*** Opening of SUPPLIED RECORDS ***
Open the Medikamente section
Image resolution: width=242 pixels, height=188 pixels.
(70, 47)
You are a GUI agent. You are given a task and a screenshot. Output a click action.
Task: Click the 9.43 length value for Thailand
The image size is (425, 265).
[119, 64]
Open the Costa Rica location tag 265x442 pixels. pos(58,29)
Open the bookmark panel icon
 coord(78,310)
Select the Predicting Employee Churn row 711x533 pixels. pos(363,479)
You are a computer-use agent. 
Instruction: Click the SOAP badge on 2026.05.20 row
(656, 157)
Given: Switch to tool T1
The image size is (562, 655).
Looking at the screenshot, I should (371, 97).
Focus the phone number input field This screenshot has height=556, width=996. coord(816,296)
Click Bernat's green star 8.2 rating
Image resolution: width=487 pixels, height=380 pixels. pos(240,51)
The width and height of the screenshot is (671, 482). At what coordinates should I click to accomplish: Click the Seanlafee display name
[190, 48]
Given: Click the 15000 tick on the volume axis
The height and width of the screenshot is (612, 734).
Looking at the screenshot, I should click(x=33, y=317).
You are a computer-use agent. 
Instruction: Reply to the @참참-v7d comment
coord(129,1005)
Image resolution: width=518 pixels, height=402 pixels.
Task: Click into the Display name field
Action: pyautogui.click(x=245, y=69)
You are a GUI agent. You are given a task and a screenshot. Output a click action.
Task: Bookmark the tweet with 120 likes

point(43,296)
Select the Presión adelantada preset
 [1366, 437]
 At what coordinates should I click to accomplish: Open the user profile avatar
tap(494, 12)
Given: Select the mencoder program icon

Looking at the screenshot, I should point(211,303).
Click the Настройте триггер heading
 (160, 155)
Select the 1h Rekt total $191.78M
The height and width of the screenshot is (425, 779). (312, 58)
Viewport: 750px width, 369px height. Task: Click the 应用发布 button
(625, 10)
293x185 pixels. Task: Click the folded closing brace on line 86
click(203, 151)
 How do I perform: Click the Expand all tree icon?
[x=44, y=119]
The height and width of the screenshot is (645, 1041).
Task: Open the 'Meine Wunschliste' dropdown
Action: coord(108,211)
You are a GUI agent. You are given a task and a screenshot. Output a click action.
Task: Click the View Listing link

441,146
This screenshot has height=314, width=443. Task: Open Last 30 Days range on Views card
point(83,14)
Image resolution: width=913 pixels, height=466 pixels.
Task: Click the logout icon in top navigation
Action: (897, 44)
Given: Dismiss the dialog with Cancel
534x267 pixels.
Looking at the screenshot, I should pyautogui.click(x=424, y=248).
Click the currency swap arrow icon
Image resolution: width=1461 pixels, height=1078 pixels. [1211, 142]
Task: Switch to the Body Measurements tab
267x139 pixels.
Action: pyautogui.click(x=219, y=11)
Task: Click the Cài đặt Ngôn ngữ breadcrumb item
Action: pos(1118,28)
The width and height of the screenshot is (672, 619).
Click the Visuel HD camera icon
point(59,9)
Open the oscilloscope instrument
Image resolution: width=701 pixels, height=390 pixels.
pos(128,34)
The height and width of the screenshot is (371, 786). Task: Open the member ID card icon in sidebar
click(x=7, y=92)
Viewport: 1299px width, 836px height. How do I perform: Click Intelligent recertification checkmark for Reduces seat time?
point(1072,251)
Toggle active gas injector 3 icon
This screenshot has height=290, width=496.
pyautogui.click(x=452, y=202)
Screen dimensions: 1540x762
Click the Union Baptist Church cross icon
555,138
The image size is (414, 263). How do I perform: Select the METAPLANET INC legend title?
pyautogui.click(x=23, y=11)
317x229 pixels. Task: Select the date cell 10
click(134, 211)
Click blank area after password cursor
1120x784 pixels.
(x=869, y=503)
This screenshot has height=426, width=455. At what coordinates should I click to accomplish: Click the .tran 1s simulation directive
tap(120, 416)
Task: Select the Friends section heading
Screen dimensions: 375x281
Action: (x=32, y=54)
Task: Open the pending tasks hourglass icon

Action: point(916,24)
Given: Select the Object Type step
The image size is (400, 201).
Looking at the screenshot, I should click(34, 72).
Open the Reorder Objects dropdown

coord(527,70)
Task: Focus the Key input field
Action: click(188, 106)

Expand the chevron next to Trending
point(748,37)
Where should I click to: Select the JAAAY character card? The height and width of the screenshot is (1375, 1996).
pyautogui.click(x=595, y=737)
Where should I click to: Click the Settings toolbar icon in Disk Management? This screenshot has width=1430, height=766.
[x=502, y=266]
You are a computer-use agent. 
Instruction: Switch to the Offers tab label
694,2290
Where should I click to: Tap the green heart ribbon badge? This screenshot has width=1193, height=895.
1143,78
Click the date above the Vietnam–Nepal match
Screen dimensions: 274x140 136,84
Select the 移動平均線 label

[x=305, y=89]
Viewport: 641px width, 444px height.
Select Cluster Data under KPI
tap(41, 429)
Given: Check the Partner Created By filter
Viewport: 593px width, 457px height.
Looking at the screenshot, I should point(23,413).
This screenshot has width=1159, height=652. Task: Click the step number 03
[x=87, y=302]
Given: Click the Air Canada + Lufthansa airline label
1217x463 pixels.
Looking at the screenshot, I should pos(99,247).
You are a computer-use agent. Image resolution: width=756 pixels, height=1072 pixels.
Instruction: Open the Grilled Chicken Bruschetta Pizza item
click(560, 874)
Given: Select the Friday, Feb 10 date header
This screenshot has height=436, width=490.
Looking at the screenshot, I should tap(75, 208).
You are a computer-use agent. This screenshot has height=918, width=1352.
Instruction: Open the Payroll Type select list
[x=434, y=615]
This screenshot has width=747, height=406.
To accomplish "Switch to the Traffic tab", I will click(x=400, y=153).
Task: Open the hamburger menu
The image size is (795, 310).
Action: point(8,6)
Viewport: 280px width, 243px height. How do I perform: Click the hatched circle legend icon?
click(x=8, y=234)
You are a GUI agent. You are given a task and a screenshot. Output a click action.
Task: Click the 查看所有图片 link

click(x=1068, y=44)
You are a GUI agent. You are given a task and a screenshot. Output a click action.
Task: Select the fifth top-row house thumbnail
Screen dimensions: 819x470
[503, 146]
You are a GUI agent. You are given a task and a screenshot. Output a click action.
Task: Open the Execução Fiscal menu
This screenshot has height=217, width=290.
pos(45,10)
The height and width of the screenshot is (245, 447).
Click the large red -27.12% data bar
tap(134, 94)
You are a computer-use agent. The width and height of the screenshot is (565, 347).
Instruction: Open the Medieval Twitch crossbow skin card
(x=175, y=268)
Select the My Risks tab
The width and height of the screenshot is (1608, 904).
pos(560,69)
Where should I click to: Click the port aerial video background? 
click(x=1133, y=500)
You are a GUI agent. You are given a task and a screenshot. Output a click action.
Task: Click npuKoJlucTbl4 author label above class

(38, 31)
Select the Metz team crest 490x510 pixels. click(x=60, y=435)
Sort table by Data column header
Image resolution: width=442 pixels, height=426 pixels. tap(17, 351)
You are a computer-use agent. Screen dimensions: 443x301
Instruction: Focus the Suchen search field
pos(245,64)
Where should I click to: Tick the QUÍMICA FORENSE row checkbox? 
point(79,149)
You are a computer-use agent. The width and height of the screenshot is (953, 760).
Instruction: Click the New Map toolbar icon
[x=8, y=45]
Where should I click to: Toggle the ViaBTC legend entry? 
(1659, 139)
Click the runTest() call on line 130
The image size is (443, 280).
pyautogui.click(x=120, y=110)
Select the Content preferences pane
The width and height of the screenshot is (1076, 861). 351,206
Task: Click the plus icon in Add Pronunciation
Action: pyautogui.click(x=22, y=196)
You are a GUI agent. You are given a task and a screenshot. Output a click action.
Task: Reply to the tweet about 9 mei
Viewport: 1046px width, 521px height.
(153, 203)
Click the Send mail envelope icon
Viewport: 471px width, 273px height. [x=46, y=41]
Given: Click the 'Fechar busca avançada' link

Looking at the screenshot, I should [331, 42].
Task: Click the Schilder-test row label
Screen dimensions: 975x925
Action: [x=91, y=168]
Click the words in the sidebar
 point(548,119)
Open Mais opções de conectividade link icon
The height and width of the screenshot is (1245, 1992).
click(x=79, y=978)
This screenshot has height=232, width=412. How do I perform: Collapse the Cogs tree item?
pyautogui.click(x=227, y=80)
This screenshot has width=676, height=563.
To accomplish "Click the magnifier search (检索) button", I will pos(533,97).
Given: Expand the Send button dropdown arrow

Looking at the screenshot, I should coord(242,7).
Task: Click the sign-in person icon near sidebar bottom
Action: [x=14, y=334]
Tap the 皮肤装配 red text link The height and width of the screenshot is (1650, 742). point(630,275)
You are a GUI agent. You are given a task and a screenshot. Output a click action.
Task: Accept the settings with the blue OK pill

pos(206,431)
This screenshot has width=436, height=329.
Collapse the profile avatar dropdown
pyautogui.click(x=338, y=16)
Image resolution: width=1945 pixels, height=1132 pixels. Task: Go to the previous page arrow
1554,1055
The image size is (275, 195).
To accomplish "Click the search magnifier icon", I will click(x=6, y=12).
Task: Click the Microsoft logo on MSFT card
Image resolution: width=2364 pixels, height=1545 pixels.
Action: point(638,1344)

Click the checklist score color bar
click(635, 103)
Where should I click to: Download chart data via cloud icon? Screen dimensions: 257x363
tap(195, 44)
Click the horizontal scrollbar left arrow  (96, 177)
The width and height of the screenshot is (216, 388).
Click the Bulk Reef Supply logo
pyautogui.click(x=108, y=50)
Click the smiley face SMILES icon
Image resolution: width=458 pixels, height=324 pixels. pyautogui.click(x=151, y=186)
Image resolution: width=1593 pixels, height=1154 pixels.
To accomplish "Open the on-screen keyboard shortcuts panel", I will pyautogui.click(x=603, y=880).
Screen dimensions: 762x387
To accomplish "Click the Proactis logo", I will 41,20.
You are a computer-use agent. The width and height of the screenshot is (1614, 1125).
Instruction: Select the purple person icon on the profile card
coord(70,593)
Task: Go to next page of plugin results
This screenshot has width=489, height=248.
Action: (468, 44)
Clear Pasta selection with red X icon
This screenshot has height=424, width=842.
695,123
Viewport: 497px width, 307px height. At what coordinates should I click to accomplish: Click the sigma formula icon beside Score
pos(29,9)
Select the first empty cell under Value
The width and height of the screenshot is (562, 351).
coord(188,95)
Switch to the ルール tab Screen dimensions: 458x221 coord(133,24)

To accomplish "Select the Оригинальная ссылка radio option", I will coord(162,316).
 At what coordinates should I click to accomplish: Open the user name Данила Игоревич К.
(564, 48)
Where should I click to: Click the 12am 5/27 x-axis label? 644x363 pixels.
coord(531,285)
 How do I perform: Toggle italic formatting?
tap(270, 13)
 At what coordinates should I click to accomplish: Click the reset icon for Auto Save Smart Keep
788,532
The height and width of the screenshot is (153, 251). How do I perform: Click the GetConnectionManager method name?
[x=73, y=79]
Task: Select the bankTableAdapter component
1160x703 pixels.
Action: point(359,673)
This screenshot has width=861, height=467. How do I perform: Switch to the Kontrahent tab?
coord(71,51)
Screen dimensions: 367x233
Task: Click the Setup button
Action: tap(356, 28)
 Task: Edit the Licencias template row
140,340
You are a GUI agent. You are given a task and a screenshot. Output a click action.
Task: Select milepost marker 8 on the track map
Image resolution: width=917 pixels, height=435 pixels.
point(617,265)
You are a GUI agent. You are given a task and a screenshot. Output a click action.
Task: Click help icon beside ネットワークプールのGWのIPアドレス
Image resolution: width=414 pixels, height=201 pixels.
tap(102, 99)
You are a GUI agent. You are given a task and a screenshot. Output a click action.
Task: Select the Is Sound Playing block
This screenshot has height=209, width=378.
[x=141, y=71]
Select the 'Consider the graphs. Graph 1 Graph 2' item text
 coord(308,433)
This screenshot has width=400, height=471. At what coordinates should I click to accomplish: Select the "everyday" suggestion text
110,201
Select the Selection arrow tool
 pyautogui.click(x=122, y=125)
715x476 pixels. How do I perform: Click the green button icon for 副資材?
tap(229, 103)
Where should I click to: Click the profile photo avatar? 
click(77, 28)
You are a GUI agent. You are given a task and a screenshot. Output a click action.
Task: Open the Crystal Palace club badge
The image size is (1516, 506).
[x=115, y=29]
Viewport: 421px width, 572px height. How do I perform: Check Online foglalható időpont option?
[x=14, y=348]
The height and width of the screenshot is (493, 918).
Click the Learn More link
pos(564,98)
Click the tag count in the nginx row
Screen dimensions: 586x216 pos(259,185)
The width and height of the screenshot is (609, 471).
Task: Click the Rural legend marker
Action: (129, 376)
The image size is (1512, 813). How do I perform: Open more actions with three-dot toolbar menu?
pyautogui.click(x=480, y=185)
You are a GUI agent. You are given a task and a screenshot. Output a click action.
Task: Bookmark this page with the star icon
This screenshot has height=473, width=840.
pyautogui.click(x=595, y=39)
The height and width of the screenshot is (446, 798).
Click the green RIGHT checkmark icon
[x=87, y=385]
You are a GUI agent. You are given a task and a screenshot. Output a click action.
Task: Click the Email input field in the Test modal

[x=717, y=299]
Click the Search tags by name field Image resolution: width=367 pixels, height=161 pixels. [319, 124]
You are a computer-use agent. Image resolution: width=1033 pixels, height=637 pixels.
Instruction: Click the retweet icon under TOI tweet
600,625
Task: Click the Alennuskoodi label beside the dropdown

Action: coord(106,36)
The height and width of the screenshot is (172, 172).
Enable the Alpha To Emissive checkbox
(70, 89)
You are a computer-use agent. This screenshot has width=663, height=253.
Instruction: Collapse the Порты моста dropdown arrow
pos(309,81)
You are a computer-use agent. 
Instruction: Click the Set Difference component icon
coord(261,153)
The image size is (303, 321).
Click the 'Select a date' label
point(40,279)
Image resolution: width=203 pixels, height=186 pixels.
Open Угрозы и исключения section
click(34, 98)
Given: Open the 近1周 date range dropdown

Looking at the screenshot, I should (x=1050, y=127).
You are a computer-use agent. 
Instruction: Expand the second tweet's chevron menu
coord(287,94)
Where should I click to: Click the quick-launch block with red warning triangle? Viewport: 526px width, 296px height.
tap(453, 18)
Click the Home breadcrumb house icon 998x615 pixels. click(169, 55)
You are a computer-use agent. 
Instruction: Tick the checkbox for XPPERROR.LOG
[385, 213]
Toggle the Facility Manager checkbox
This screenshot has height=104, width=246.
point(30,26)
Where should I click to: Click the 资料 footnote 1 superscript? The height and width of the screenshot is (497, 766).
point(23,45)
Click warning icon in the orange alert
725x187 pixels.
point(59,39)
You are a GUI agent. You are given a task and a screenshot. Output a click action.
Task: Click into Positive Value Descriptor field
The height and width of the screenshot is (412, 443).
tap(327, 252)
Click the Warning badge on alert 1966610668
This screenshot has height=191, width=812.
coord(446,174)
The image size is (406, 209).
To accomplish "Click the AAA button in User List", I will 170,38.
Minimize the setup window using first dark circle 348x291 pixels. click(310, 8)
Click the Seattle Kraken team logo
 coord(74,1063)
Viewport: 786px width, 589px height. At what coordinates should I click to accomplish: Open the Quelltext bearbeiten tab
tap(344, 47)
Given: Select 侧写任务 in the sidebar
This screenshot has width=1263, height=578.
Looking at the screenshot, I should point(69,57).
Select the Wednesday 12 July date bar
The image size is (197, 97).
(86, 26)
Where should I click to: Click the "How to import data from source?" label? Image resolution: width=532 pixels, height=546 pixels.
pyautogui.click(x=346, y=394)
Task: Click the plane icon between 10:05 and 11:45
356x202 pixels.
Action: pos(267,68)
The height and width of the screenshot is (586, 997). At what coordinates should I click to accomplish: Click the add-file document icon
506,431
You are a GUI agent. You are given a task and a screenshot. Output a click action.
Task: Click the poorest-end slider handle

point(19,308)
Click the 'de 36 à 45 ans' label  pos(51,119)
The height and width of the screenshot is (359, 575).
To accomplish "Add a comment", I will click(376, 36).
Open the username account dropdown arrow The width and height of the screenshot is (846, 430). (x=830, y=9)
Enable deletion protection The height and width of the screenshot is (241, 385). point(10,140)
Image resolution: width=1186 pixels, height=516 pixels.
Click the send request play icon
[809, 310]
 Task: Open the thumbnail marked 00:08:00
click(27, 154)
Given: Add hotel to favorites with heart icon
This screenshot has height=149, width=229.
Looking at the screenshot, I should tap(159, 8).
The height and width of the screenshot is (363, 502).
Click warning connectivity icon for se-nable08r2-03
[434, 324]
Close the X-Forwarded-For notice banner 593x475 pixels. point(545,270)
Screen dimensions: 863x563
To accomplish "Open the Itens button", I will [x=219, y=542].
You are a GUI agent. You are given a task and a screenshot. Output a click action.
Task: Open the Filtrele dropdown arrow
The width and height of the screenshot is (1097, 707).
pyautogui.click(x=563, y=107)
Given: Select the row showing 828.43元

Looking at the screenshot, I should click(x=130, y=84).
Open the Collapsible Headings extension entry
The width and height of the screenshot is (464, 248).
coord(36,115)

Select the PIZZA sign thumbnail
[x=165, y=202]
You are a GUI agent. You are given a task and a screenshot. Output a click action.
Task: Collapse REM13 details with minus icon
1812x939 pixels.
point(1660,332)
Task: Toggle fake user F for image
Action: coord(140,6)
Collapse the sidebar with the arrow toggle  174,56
*** Close of SUPPLIED RECORDS ***
**DESCRIPTION OF THE TASK:** Above are the records; repeat exactly the lines from the one holding "The height and width of the screenshot is (359, 575)." down to the one holding "Enable deletion protection", end lines included.

**OUTPUT:**
The height and width of the screenshot is (359, 575).
To accomplish "Add a comment", I will click(376, 36).
Open the username account dropdown arrow The width and height of the screenshot is (846, 430). (x=830, y=9)
Enable deletion protection The height and width of the screenshot is (241, 385). point(10,140)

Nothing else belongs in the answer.